◆ 抜粋 ◆
* * *
RNAに誘導されるCRISPRシステムに基づくゲノム編集は、生物医学および農業分野の幅広い分野で広く利用されているが、オフターゲット効果が依然として課題である。
RNA誘導ゲノム編集におけるオフターゲット効果は、一塩基多型(SNP)や挿入・欠失(インデル)などの遺伝的変異によって個人間で異なることが知られている。これらの変異はgRNAの結合効率を変化させ、新たなオフターゲット効果をもたらしたり、標的部位での切断効率を低下させたりする可能性が考えられる。したがって、個別化されたオフターゲット部位の予測および検証戦略を開発することが極めて重要になるが、これまでのツールは性能や拡張性に限界がある。
CRISPRitz、VARSCOT、SNP-CRISPR、AlPaCas、CRISPRmeといった計算ツール [*1-5] が、遺伝子変異を考慮して潜在的なオフターゲット部位を特定するように設計されてきた。しかし、CRISPRitzとVARSCOTはハプロタイプレベルのオフターゲット同定を行うことができず、Webインターフェースを備えていない。CRISPRmeツールはヒトゲノムに限定されている。同様に、SNP-CRISPRは限られた種のみをサポートしており、NGGおよびNAGプロトスペーサー隣接モチーフ(PAM)型に限定されている。
* * *
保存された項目

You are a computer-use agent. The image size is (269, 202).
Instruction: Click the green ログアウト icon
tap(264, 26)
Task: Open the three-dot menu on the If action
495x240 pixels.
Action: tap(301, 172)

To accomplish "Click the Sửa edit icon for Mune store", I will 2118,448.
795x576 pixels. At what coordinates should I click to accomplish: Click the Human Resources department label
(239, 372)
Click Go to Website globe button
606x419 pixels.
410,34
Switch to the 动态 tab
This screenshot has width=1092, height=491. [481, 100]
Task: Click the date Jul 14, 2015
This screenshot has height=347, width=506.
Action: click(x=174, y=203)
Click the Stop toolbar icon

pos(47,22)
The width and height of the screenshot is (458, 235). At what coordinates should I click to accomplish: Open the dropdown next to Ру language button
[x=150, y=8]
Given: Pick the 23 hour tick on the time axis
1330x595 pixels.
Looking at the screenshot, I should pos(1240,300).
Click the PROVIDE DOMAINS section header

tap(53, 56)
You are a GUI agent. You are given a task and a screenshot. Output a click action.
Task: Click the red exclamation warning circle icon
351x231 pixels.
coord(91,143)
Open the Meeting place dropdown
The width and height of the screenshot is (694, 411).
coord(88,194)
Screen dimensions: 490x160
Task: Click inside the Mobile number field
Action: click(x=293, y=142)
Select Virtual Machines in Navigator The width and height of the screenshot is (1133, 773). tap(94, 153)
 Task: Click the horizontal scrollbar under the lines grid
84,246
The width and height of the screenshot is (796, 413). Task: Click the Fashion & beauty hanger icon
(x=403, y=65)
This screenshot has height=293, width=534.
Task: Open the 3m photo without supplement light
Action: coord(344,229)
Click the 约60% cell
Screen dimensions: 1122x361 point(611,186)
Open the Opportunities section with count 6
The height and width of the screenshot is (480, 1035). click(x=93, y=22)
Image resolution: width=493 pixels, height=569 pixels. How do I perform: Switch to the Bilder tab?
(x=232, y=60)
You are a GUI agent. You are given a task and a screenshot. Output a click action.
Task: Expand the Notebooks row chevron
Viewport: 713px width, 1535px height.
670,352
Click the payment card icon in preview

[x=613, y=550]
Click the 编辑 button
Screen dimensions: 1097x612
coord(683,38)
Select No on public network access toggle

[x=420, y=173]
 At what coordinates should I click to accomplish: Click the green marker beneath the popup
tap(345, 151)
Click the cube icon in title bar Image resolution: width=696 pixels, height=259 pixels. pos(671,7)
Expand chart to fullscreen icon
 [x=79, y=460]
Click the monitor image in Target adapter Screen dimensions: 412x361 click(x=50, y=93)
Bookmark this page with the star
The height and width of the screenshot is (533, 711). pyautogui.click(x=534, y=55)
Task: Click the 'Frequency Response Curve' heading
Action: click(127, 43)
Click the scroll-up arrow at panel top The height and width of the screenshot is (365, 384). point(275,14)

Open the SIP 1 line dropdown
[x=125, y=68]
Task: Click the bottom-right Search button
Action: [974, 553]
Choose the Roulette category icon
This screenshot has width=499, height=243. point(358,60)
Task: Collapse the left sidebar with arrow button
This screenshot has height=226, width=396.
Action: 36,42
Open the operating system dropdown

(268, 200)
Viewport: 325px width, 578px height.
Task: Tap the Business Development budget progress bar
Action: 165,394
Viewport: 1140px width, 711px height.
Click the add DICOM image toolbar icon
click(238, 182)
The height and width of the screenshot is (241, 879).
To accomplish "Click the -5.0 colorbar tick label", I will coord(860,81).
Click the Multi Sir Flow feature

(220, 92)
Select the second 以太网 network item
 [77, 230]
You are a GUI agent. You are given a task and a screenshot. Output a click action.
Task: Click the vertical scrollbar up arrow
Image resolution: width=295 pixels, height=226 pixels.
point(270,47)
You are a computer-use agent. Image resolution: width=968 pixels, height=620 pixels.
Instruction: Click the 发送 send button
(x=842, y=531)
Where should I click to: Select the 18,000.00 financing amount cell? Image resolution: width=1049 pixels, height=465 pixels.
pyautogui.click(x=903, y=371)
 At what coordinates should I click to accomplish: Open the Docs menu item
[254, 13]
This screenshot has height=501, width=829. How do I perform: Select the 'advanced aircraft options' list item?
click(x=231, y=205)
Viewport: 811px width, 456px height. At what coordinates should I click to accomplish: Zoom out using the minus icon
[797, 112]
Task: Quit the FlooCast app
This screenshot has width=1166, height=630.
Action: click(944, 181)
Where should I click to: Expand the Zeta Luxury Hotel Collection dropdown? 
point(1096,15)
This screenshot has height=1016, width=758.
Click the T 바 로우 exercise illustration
* * *
◆ 課題 A ◆
抜粋で、遺伝子変異を考慮して潜在的なオフターゲット部位を特定するよう設計された計算ツールとして名前が挙がっているものを、すべて書き出しなさい。
◆ 課題 B ◆
次の(i)〜(iii)が抜粋の内容と一致するかどうかを「はい」か「いいえ」で答え、判断の根拠となる抜粋の語句をそのまま引用しなさい。
(i) CRISPRmeはヒトゲノムのみを対象としている。
(ii) SNP-CRISPRは多くの種をサポートしている。
(iii) CRISPRitzとVARSCOTはWebインターフェースを備えている。

◆ 解答欄 A ◆
CRISPRitz、VARSCOT、SNP-CRISPR、AlPaCas、CRISPRme

◆ 解答欄 B ◆
(i) はい。「CRISPRmeツールはヒトゲノムに限定されている」
(ii) いいえ。「SNP-CRISPRは限られた種のみをサポートしており」
(iii) いいえ。「Webインターフェースを備えていない」